[Records for this task Boundary: Start]

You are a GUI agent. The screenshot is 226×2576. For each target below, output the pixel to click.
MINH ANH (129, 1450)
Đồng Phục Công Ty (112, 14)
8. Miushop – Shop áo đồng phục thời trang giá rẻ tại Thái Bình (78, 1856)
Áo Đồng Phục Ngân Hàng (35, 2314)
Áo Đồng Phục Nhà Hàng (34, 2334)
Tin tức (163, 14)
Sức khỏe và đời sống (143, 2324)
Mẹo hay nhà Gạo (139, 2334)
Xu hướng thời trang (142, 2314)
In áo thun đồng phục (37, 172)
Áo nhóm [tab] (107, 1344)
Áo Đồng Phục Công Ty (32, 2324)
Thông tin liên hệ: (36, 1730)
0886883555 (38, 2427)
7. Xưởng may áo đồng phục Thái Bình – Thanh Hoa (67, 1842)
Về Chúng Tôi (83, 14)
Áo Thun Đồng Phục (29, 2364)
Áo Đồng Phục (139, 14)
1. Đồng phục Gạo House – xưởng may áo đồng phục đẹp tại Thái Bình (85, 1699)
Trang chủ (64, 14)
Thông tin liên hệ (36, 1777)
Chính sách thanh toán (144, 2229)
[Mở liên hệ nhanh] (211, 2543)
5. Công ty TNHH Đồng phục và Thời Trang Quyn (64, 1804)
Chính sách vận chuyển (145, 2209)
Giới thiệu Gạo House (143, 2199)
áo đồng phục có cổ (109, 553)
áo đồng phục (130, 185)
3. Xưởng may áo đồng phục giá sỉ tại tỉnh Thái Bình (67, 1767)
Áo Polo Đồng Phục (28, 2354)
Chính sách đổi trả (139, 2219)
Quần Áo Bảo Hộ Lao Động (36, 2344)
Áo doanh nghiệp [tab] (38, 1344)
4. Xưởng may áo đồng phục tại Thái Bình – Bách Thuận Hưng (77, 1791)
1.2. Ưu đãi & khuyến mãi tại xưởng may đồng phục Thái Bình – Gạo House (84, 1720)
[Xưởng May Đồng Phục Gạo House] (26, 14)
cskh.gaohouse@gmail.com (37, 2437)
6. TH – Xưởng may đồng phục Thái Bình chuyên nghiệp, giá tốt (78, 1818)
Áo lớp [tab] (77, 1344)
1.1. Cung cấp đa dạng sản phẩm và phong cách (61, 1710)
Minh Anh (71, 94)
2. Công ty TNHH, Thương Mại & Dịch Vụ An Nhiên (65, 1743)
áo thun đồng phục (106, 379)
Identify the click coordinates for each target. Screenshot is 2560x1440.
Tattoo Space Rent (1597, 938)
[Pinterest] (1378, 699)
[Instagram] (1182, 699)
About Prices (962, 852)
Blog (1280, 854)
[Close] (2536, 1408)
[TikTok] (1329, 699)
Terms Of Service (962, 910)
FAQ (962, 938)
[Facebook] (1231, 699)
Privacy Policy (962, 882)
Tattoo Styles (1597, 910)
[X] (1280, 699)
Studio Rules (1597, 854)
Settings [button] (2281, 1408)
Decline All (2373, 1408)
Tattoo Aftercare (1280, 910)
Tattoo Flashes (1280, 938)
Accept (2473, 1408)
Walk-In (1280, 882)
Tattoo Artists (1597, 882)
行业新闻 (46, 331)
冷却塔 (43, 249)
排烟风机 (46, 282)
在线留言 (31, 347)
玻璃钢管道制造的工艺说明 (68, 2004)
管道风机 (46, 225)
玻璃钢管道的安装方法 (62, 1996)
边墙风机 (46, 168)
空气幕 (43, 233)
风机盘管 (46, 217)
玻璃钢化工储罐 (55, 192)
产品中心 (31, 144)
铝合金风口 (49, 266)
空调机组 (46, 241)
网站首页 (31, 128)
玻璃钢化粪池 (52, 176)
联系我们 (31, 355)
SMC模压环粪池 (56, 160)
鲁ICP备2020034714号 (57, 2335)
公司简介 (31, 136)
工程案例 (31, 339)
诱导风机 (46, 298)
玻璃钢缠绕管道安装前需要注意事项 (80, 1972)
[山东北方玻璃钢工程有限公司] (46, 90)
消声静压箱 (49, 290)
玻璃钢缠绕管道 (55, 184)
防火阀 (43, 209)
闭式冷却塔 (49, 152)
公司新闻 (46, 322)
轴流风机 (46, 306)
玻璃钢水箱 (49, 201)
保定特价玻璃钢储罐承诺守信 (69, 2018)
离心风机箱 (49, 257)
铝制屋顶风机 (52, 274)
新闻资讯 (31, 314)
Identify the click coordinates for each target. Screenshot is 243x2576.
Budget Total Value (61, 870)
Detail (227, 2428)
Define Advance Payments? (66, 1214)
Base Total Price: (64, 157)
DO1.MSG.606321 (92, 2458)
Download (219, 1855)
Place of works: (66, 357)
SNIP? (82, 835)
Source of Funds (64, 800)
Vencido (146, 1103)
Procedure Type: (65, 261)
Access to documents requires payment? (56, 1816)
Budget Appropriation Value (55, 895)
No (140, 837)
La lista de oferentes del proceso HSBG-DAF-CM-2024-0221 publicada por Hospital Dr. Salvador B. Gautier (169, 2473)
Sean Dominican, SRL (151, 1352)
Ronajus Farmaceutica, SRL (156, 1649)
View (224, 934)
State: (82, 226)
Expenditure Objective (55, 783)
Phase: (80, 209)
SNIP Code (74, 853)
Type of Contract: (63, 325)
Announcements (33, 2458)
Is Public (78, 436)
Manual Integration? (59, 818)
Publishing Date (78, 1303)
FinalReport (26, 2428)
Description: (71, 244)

[Records for this task Boundary: End]

● Exercise description:
Among the entries, how many lines carry "each"? Reply with a number and nothing else.

● Reply:
3